Esse tempo é errado pra nós, não é a impressão que você tem? A gente se desloca, mesmo inconscientemente, dessa década tão explícita,com tão pouco charme e com tão pouca fumaça. Isso, isso aqui, essa sensação de "eu sei como acaba" é o reflexo dessa aguda noção. Não preciso esperar você me acreditar para manter a convicção. Não pode ser só desejo; foi a esta outra época que eu, antes de tudo, pertenci.

Todos os dias eu usava uma sombra escura sobre os olhos. Todas usavam sombra então. Os olhos diziam muito mais, menos havia pra se dizer, mais se sabia como dizê-lo; castanhas retinas, caminho para saber que não havia caminho, nem tempo além dos longos olhares que se iluminam e respondem tudo, contraste com o escuro das pálpebras e das olheiras. Porque quem vive mais tempo, em mais de um tempo, tem olheiras profundas - bolsas onde guardam os olhares extras que têm para compartilhar, repartir e entregar para aqueles que ainda não aprenderam a despir-se pelos olhos.
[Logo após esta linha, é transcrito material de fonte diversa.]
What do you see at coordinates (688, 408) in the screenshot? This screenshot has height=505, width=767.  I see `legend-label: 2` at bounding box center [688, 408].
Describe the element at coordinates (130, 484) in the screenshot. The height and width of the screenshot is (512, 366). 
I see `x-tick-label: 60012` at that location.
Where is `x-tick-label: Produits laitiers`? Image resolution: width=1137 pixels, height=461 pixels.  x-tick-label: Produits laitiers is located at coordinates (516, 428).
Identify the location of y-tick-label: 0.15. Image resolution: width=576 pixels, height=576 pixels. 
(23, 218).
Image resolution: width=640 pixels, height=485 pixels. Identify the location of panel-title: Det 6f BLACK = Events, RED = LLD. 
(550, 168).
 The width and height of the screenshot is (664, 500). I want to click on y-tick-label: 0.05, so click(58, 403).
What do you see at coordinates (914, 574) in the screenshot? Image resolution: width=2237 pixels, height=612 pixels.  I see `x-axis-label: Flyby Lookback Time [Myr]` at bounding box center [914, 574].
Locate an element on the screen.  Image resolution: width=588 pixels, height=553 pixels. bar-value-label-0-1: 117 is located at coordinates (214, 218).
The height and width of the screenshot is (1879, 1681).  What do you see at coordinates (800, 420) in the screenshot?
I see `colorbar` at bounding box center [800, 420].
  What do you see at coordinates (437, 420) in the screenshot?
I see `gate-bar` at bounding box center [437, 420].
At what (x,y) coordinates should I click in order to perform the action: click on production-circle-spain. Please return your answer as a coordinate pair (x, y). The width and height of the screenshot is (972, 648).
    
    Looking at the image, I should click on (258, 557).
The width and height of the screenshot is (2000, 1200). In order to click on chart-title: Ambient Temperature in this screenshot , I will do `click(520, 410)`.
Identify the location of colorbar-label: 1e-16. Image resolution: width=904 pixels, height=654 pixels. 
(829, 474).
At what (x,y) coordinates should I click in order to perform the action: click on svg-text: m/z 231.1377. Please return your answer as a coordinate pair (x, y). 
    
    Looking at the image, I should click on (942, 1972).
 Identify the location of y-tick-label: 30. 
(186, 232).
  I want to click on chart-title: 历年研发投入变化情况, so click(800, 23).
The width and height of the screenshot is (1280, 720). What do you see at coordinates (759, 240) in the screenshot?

Era isso que as pessoas na década de trinta faziam, aprendiam a se despir, nus tornozelos e olhos quase obscenos, vestidos de maquiagem preta.

(Engraçado o fato de você acreditar ainda pertencer à cidade, e eu não.)

Eu fumava intermináveis cigarros, segurava bandeiras de sufragette, pupila de Anis Nin. Eu era amenhecimento de mulher, só no mundo, como as mulheres sempre foram; trabalhava como secretária, em um escritório qualquer - não te parece profissão de mulher independente? De dia, eu usava chapéu. À noite, eu vestia-me de noite e em pequenos cafés colhia flores desses boêmios jardins. Paris cheira a imensos jardins de boêmia e arte, por mais que eu nunca tenha cheirado Paris.

Você era a boêmia, charuto de aromas adocicados por sobre trêmulas notas de piano. Seu automóvel e seu pai rico. Em mim, encontramos sempre o mesmo sentimento. Lembra quando eu te assustei por saber do amor que não é sentimento que existe, mas é sentimento da gente, produção de plenitude, ao misturar em todas as pessoas essa melancolia alegre que me define; essa necessidade de riso entre lágrimas. Se eu sei se todas as pessoas sentem igual? Não existe sentimento novo, só esse mesmo velho sentimento desgastado de terem nos ensinado a esperá-lo, de o imaginarmos e o prevermos, mesmo quando olhamos pro passado. Tudo nessa nossa vida é gasta, já foi vivido, e, antes de sentirmos, já é passado.

Juntos, bebíamos, como bebemos, vinhedos. Inebriados, você me beijava a pálpebra, e seu lábio inferior guardava um sinal da escuridão que em mim eu esperava encontrar em ti. Tão doce teu lábio assinalado por mim, que a dor pareceria menos dor. Todos os cenários de novos mundos que conhecemos hoje, foi lá que se nos abriram.

Obviamente, você seria enfim guiado, meus sonhos sempre são guiados pela realidade, docemente, até outra, a correta. Uma sem maquiagem parecendo atriz, que não é profissão séria. E, afinal, sempre soubemos que eu não era esposa. Casar-te-ia com os longos robes e o conhaque, e a postura de gentleman que te carrega para os caminhos tributáveis do respeito; o mundo é isso de não ser triste, nem errado, nem certo, de ser o mundo.

Eu sou outro lado da cidade, daquele das mulheres que não são, mas bem parecem ser. Amamentei crianças que não eram pro meu seio e ocupei casas de chá. O chá é tão mais sério que o café, acalma aquelas fibras que outras quantidades de cafeína acordam. Eu já disse que as mulheres sempre foram sós? Algumas vezes amantes, as que eu sempre quis ser e a que eu fui.

Lembrei, prelúdio do despertar, que morremos bem velhos. E eu, até hoje, guardo nas falanges a saudade da tua mão.